Ahora que se ha puesto de moda que todos piensen igual, que todos digan lo mismo, que las multitudes aplaudan lo que les dicen desde la TV algunos influencers que alquilan su voz y su rostro, que alquilan su dignidad y apellido a cambio de dinero que pervierte valores y sanciona virtudes, es común entonces que digamos “no pasa nada, nadie protesta, no hay masivas expresiones de rechazo” al abuso, la prepotencia, el avasallamiento de las libertades desde el poder que ejerce la ultraizquierda en el gobierno, amparada por los poderes mediáticos y grupos de presión (contrabando, narcotráfico, trata de personas, tala ilegal, comercio de especies en extinción, pesca negra, minería ilegal, en suma, los minicárteles del poder informal).
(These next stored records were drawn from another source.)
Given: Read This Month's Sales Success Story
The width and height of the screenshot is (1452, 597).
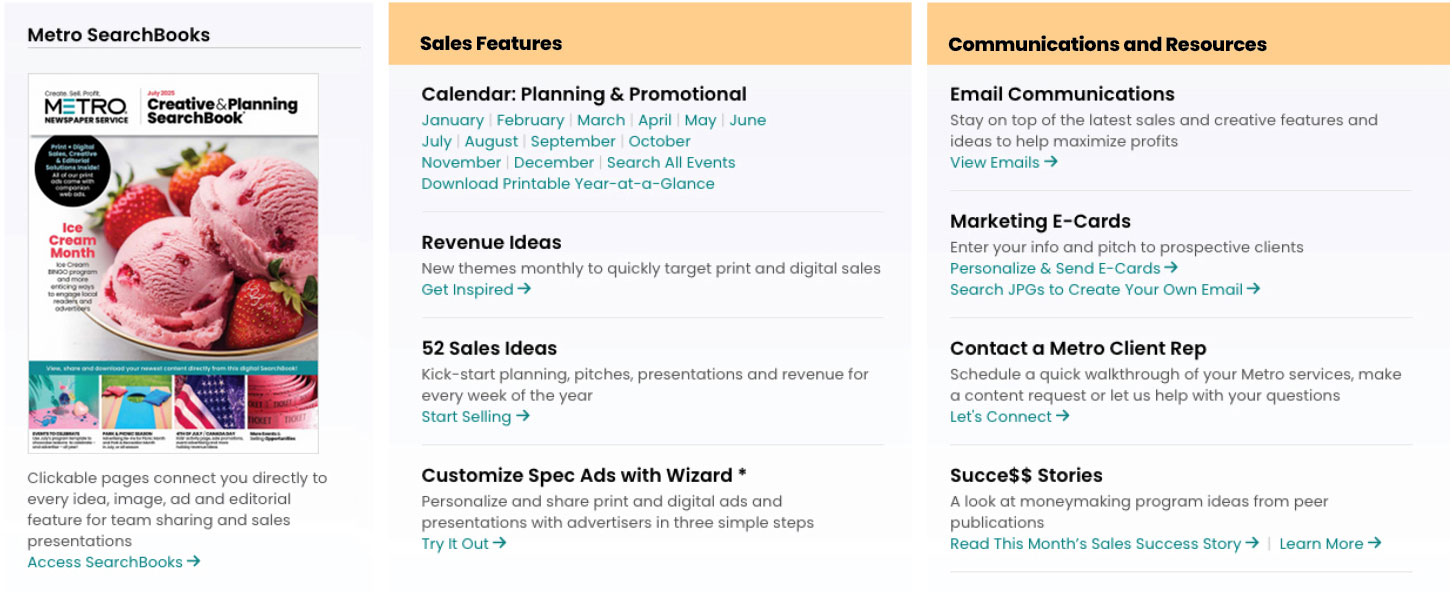Looking at the screenshot, I should coord(1103,543).
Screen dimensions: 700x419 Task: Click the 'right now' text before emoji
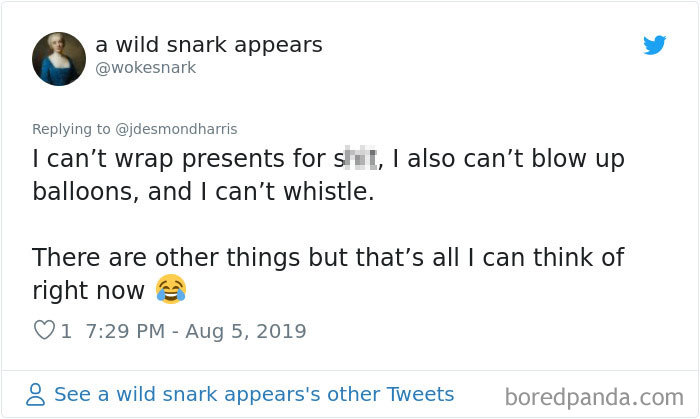89,290
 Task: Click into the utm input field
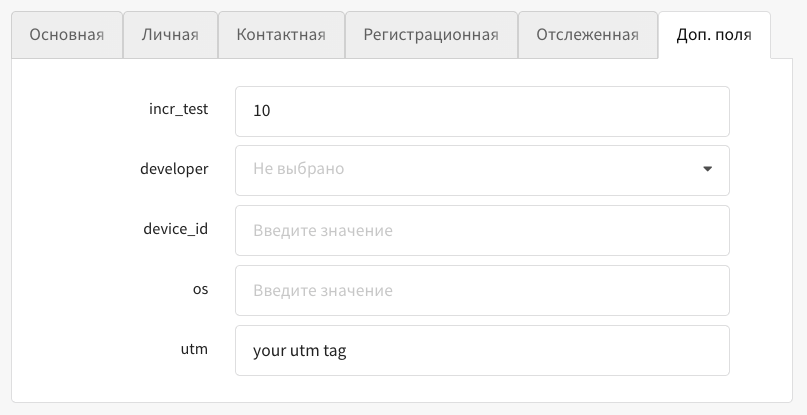(482, 351)
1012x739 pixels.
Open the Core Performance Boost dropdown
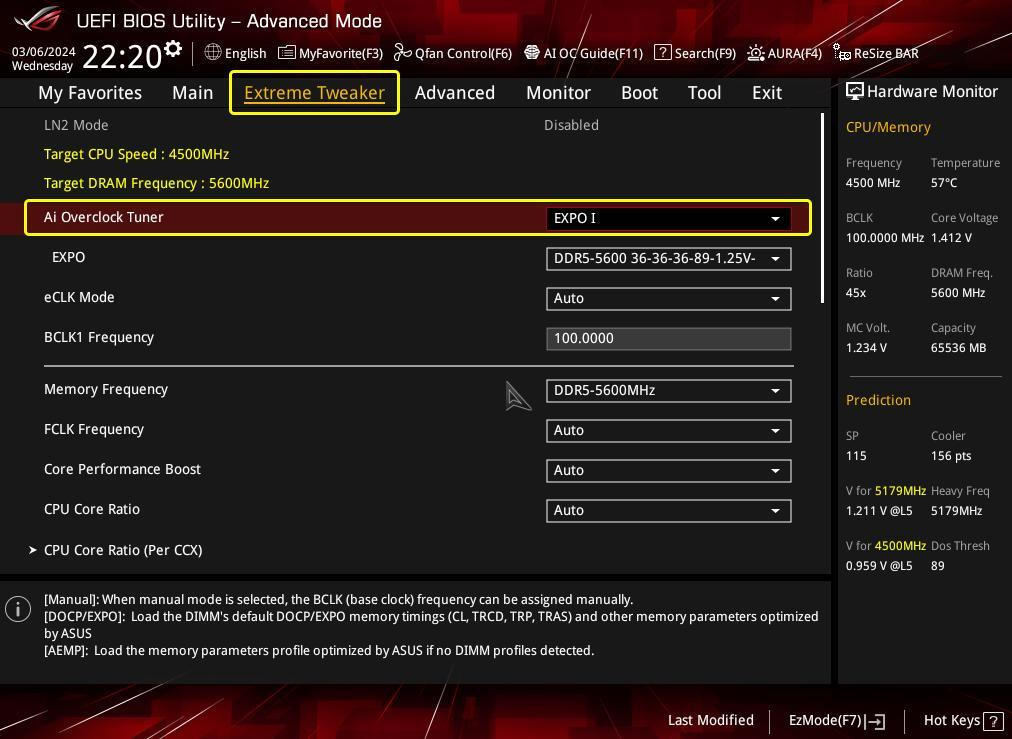[668, 470]
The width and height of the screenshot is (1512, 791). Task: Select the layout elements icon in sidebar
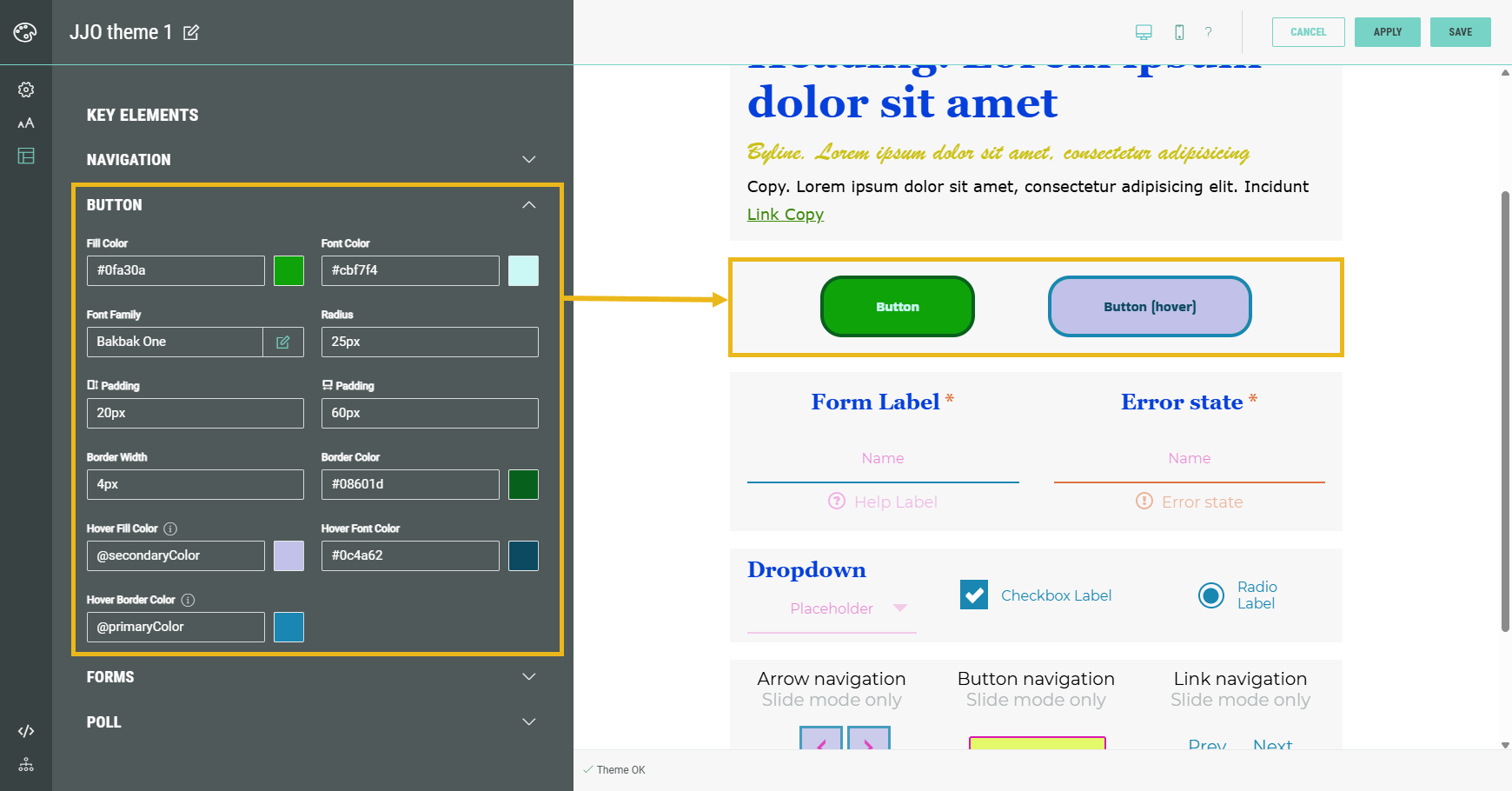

Y esto lo comenta perfectamente Jorge Soley en su libro Manual para comprender y resistir a la cultura de la cancelación al afirmar que “la cultura de la cancelación es una visión de la vida social y cultural y unos mecanismos asociados a esta visión que justifican el silenciamiento, la muerte civil, la expulsión de la esfera de lo aceptable, de todos aquellos que no se pliegan a las directrices de lo políticamente correcto. Quienes osan expresarse de modo diferente son rápidamente denunciados y se organiza un linchamiento mediático que lo convierten a uno en alguien poco recomendable, alguien al que hay que expulsar de los medios y redes sociales y que, en ciertas ocasiones, puede llevarte a perder tu puesto de trabajo”.
No hay secretos, nos colocan en el ambiente del conformismo, como señalaba Ricardo Escudero en su “Dictadura del conformismo, silencio de los culpables” (NCSU, conferencia virtual, enero 2022) cuando explicaba que “vivimos en un mundo que nos impone escalas de estupideces que aumentan y se hacen parte del paisaje, de lo cotidiano, que se vuelven escenciales, necesarias para saber que estamos vivos y de rodillas por supuesto. Ocurren estupideces de los responsables del ciudadano, de los gobiernos, de los jueces y fiscales, de congresistas y ministros, frente a lo cual decimos que ‘es común, siempre es lo mismo, ya lo sabíamos.’ ¿Pero es así, tan común todo eso? No, porque estamos respondiendo como autómatas a una manipulación de masas que nos hace aceptar como natural lo anormal, eso es degradante, es más estúpido que la estupidez misma que señalamos. Entonces, somos conformistas, nos inclinamos ante la dictadura del conformismo, somos culpables aceptando que el delito, que la corrupción, que la impunidad son algo normal, que siempre ocurren, que hay otros delitos, otras corrupciones, otras impunidades que son peores y siempre habrán otras peor aún. Nadamos en medio del silencio que nosotros aceptamos como normal, como natural y no nos rebelamos, tenemos miedo de protestar, porque no es natural ahora hacerlo, cuando nos hemos acostumbrado a la estupidez de vivir sin dignidad, de rodillas, aceptando imponernos el silencio nosotros mismos”.
Me pueden decir que no están de acuerdo -claro, sería lo más estúpido que pudiera escuchar de los esclavos del conformismo que no aceptan su vasallaje-, pero tengo que enfrentarlos:
El Perú necesita que se despabilen, que despierten de ese sueño de opio caviar que los tiene adormecidos. El Perú requiere de ciudadanos valientes, que asuman un rol permanente en defensa de sus familias, de la patria que se está desmoronando.
No acepten la dictadura del conformismo, la cultura del silenciamiento. No acepten ser cobardes.